Camille arrived thirty minutes before dawn, as arranged. Deacon met the vampires outside to prepare them, but even telling them how many demons waited inside couldn’t halt their shock and terror. The demons ate it up, and Deacon led the vampires and the struggling, whimpering, angry humans down to the ossuary. The chamber was empty of everything but bones and a few of the cameras Rosalia had installed for Deacon’s first meeting with Malkvial, each neatly hidden within a skull’s staring eye socket. They didn’t need the additional cameras that Camille had brought with her, but they quickly placed them, anyway.
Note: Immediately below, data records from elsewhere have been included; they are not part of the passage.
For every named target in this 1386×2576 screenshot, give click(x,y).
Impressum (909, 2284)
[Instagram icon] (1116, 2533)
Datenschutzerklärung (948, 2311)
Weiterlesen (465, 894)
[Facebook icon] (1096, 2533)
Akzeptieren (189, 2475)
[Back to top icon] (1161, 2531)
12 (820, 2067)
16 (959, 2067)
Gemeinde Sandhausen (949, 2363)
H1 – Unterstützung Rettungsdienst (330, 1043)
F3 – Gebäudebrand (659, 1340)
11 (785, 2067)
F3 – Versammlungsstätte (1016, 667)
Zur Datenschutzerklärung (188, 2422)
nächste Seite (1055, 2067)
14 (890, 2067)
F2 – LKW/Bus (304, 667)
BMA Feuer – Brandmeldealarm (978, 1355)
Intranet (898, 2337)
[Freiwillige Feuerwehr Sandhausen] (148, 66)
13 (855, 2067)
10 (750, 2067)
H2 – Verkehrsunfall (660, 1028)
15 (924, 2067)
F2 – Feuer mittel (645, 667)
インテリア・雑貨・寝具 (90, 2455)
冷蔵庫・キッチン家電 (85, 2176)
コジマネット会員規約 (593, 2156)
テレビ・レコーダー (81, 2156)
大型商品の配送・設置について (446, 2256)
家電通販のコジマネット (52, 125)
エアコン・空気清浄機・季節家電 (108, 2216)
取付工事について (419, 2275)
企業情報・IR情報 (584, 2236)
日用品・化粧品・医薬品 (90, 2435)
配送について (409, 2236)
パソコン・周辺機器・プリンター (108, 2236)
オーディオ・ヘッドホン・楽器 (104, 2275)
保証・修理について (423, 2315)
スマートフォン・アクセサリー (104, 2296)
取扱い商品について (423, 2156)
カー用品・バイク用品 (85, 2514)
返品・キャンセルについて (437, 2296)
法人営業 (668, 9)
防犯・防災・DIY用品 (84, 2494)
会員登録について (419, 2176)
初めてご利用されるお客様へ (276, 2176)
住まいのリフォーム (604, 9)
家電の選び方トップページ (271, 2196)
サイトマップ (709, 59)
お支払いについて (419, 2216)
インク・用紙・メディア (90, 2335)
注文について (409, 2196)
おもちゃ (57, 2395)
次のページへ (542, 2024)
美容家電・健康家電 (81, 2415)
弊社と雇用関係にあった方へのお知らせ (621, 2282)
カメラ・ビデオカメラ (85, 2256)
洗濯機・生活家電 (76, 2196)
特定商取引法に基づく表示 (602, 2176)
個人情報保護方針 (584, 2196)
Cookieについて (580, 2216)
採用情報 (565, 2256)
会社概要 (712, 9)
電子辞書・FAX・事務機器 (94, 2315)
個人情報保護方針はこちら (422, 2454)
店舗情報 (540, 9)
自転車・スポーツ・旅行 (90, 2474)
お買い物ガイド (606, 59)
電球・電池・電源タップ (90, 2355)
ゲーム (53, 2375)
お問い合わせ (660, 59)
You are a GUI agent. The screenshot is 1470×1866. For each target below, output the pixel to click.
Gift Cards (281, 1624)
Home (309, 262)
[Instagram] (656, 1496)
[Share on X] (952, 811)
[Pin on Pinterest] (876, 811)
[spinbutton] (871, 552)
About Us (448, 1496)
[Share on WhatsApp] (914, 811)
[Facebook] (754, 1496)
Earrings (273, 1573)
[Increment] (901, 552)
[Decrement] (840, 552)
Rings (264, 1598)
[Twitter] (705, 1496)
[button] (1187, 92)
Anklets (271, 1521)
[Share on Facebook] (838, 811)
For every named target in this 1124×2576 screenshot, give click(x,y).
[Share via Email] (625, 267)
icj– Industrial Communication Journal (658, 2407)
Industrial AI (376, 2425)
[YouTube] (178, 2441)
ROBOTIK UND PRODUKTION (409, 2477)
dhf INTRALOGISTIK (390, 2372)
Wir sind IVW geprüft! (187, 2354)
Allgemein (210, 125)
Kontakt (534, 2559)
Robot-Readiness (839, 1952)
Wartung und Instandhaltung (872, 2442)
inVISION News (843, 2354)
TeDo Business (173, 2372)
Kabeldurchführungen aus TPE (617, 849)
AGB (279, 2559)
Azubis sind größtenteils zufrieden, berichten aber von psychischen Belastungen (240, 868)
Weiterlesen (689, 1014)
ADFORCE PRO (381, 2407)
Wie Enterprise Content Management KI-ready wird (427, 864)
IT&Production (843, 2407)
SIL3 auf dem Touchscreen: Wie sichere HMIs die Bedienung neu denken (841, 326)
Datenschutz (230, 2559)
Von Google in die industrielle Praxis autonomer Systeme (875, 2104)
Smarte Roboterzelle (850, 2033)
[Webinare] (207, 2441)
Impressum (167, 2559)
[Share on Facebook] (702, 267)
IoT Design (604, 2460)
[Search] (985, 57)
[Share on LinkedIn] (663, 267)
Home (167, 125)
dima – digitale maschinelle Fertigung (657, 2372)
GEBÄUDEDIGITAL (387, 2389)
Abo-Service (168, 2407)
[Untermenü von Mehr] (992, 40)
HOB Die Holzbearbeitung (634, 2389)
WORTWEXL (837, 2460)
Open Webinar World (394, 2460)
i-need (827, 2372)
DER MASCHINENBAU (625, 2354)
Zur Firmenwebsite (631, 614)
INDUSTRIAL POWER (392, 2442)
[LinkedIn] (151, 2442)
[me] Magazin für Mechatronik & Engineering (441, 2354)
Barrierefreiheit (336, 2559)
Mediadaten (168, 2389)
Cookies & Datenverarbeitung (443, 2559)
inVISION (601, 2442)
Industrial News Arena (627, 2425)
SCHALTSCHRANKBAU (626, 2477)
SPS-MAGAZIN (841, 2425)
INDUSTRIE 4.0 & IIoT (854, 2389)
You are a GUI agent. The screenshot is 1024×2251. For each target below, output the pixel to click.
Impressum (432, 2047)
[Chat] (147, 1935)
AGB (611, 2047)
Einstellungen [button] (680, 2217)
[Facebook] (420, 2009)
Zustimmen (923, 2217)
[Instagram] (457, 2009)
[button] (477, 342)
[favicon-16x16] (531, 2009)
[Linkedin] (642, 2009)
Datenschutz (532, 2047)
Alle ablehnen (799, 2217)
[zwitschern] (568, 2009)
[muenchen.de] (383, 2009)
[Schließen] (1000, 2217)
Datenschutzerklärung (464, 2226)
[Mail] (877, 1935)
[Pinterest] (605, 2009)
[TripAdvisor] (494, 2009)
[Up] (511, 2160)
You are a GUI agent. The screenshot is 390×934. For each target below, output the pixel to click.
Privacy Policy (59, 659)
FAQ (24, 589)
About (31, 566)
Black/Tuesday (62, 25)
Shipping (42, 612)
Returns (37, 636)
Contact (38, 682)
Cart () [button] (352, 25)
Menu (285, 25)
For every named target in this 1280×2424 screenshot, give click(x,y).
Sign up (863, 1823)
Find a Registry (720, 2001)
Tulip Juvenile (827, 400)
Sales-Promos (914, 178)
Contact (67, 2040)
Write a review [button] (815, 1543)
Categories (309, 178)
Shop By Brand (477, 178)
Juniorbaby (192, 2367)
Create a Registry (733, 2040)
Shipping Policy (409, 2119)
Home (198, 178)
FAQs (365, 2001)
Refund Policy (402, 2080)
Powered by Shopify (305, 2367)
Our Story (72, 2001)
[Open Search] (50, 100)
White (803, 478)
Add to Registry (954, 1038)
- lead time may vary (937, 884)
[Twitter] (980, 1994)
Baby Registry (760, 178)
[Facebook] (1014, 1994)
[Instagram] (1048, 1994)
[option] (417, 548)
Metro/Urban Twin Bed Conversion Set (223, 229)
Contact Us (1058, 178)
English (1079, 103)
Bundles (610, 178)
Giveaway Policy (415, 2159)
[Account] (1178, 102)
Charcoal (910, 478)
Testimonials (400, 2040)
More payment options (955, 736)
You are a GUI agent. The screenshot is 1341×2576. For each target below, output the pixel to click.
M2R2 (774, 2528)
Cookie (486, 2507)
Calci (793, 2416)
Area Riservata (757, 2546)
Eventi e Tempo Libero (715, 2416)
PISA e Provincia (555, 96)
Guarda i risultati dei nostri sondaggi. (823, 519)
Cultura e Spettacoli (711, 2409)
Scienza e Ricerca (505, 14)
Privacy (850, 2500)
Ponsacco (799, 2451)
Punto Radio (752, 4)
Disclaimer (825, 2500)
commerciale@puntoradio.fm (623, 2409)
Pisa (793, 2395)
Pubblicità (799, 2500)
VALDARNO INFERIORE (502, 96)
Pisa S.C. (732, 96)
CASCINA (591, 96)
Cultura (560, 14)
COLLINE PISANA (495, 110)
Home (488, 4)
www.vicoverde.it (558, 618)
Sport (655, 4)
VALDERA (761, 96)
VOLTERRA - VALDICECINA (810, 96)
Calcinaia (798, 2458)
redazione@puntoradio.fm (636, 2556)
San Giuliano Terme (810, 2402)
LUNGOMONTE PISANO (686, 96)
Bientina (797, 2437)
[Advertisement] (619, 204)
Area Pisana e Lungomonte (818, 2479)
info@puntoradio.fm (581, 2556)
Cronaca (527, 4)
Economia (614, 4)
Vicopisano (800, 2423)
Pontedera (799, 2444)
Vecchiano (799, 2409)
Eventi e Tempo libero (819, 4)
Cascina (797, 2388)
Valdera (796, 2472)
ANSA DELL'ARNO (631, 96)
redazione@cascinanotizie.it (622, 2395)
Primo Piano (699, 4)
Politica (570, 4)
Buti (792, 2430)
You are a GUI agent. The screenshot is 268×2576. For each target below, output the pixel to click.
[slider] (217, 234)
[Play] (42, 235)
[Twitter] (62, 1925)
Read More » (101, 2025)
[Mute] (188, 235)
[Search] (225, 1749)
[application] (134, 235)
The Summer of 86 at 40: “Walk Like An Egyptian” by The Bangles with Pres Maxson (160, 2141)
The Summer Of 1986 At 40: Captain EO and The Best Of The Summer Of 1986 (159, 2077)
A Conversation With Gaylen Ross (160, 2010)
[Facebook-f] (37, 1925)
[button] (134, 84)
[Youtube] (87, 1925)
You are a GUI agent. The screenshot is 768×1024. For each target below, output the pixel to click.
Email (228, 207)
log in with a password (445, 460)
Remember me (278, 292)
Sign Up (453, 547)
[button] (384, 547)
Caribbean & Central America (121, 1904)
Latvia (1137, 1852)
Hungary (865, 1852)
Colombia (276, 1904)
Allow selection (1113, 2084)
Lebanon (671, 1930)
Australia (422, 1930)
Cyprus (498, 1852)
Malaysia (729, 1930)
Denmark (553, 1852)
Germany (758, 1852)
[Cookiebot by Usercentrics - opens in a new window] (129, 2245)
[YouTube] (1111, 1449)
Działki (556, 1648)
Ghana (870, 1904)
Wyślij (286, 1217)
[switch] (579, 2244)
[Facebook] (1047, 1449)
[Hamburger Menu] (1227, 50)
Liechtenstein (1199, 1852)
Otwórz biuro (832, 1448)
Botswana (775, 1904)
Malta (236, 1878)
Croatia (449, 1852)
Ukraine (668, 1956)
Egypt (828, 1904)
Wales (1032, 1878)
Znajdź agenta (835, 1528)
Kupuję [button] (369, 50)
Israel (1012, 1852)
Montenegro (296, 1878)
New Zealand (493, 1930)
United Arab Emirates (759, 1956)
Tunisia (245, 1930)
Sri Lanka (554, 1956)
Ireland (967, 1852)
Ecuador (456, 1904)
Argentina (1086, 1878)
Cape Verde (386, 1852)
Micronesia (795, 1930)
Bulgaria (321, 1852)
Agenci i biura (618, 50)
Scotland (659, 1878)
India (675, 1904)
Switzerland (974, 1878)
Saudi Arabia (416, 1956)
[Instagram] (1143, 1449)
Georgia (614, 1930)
Deacon tied the humans to the thick stone columns supporting the ceiling, then removed their blindfolds. He couldn’t dredge up any sympathy for humans like these, but he offered them the tiny comfort of knowing they wouldn’t die.
Some of them might wish for it afterward.
He hardened his heart and ordered the vampires out of the catacombs, back upstairs. Tomás and Stefan led them; Camille and Deacon took the rear. The only words spoken on the way up came from Camille.
“My friend’s brother has a house nearby that we can all use to sleep through the day.”
So Rosalia was moving her stuff to Lorenzo’s place. That made a hell of a lot of sense. After the demons started breaking the Rules, then Deacon might be called along with them—and nothing in that little apartment next door would slow him down.
Lorenzo’s dungeon might.
They reached the main floor. The demons waited silently, each of them with glowing crimson eyes. All of them had taken on their real forms, red scales and leathery wings, horns curling back from their foreheads. At a word from Malkvial, they cleared a path in the aisle to let the vampires pass, and Deacon had to block his mind against the others’ terror, piercing his brains like a chorus of screams.
Finally, they were outside. Deacon locked the church doors behind him.
Lorenzo’s house wasn’t far. Rosalia was probably setting up the new feed in the basement dungeon. He ushered the vampires inside and directed them upstairs to the bedrooms—all of them were going to fall asleep in about three minutes. He got downstairs as quickly as possible, but slowed on the last step, managing his surprise.
St. Croix, he expected—after all, they were using his dungeon, and Rosalia had agreed to let him watch. The human stood near the monitors, his hands tucked casually in his trouser pockets, his psychic scent emitting an almost revolting eagerness. Taylor waited near the steps, nodding at Deacon as he came in. As she’d be the one bringing Anaria into the catacombs and getting the humans out, he’d expected her, too.
But not Irena and Alejandro. Rosalia wouldn’t have invited them here. Taylor must have made that call, and brought them. Or maybe Michael had.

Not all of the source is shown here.